Add the following script to the HtmlField template.

<script type="text/javascript">
    Telerik.Web.UI.Editor.CommandList["BlogPost"] = function (commandName, editor, args) {
        var myCallbackFunction = function (sender, args) {
            if (args == null) return;
            editor.pasteHtml(String.format("[blogpost:{0}]", args))
        }

        editor.showExternalDialog(
            '/Templates/BlogPostSelector.aspx',
            null,
            270,
            300,
            myCallbackFunction,
            null,
            'Insert Blog Post',
            true,
            Telerik.Web.UI.WindowBehaviors.Close + Telerik.Web.UI.WindowBehaviors.Move,
            false,
            false);
    };
</script>

Calling editor.ShowExternalDialog is all we need to do to show our custom page in the built-in RadWindow for the editor.
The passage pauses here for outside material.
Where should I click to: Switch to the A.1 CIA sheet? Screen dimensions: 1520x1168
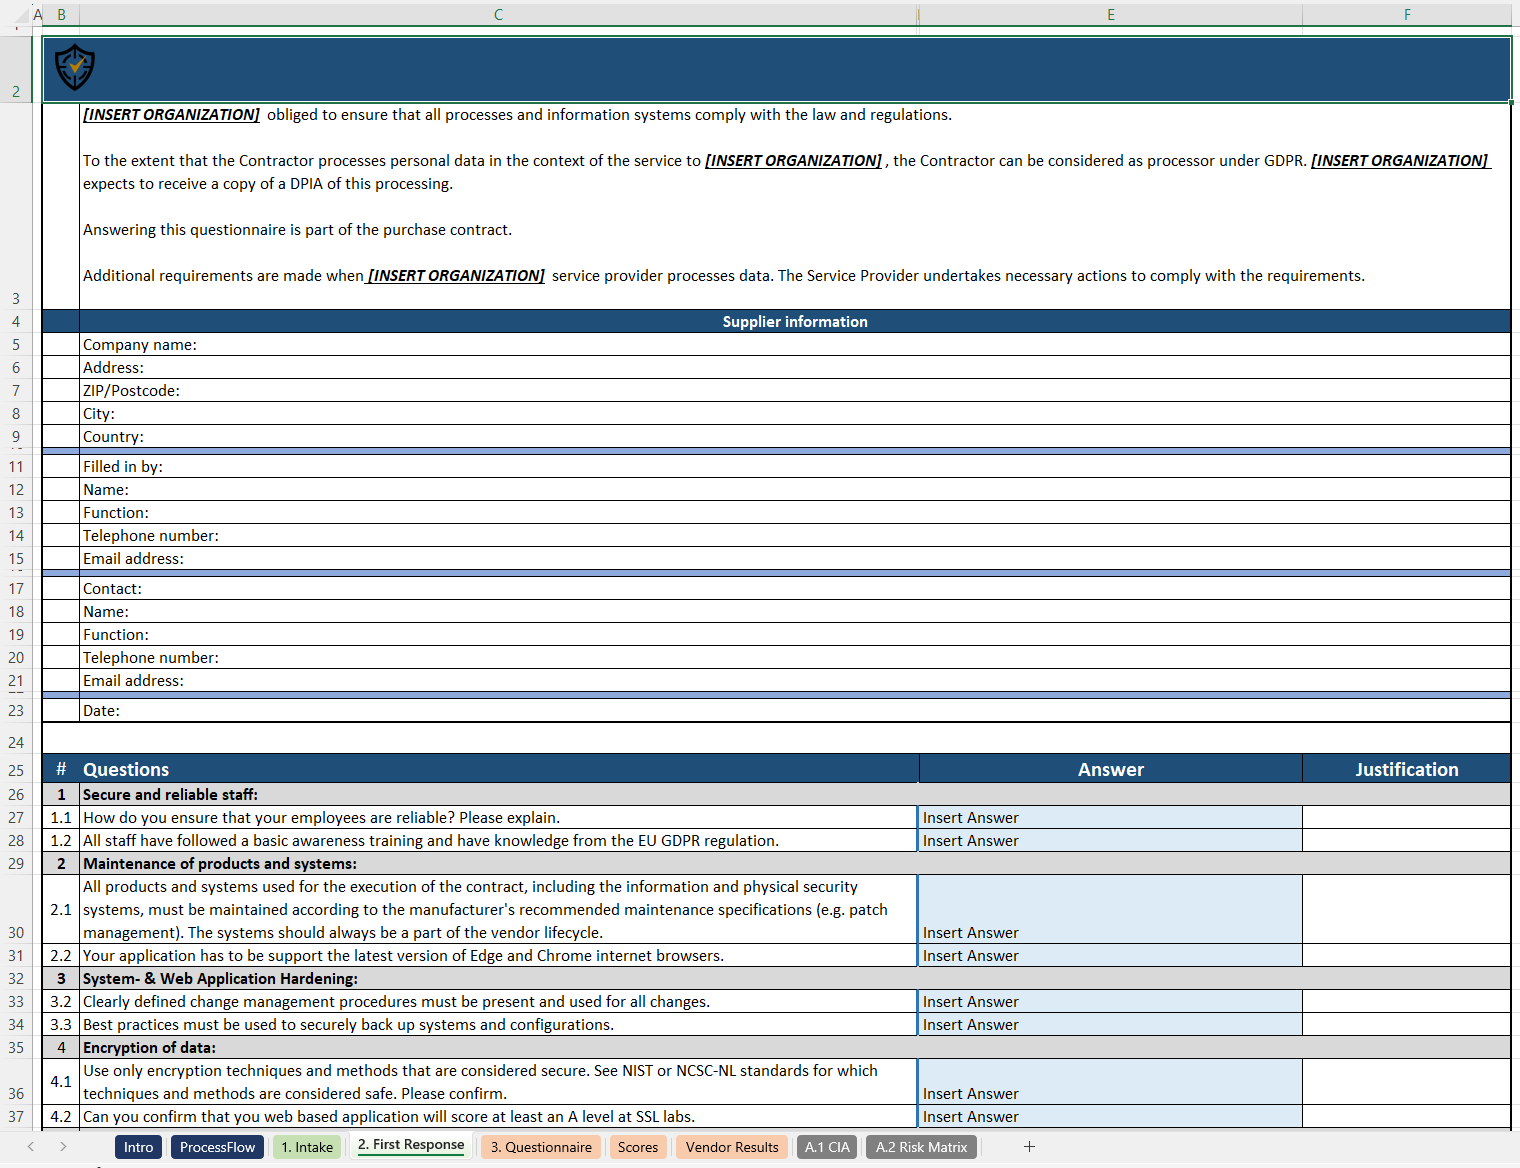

For specific details about the arguments of this method, be sure to see the full documentation: Add Custom Dialogs.

The key argument is the first Url parameter, which identifies the path to our custom web form, and the fifth callback parameter, which points to a callback function that should execute when the dialog closes.

This method is defined above, and simply takes the argument (which as explained previously, contains the blog post Id) and creates a shortcode, pasting it into the editor.

Expanding the Blog Post Shortcode

The last item we need to define is the helper method to expand the blog post shortcode. For more on the shortcode expander helper methods, see the previous article Supporting Shortcodes in Sitefinity Content.

Add a new class to your project with the following static Expand method as shown here.

 public static string Expand(object inputText)
        {
            if (inputText == null) return string.Empty;
            var result = inputText.ToString();

            // use regex to find matches in the text
            string regex__1 = @"\[blogpost:.*?\]";
            MatchCollection matches = Regex.Matches(result, regex__1);

            // open the content and page managers 
            var mgr = BlogsManager.GetManager();
            var pageMgr = PageManager.GetManager();

            // parse through all shortcode matches in the text
            foreach (Match match in matches)
            {
                // extract the blog post id
                var blogPostId = new Guid(match.Value.Substring(10, match.Value.Length - 10 - 1));

                // find the matching blog post (if any)
                var blogPost = mgr.GetBlogPosts().FirstOrDefault(p => p.Id == blogPostId && p.Status == ContentLifecycleStatus.Live);
                if (blogPost == null) continue;

                // get parent blog
                var blog = blogPost.Parent;
                if (blog == null) continue;

                // get parent blog default url
                var defaultPage = blog.DefaultPageId;
                if (!defaultPage.HasValue) continue;
                var page = pageMgr.GetPageNode(defaultPage.Value);
                if (page == null) continue;

                // get blog post url
                var pageUrl = page.GetFullUrl();
                var fullUrl = string.Format("{0}{1}", VirtualPathUtility.ToAbsolute(pageUrl), blogPost.Urls.Where(u => u.RedirectToDefault == false).First().Url);

                // replace shortcode with link to blog post
                string player = string.Format(@"<a href=""{0}"">{1}</a>", fullUrl, blogPost.Title);
                result = result.Replace(match.Value, player);
            }

            return result;
        }

As the code shows, we first need to find the blog that matches the given Id, then use its default page property to build the Url. Finally, we use the default blog post Url to create the full link to the details view for the post and return it to the Content Block.

The result is a complete link to the blog post, complete with the actual post title, using only the simple blog post shortcode.

Sitefinity-Blog-Post-Shortcode-Expanded

Wrapping Up

Sitefinity's support for external widget templates is a powerful way to add custom functionality to your website. Combining this with the intuitive API unlocks unlimited possibilities for extensibility and customization. Try if for yourself today and be sure to share your customizations, as well as comments and suggestions with us in the Sitefinity discussion forums.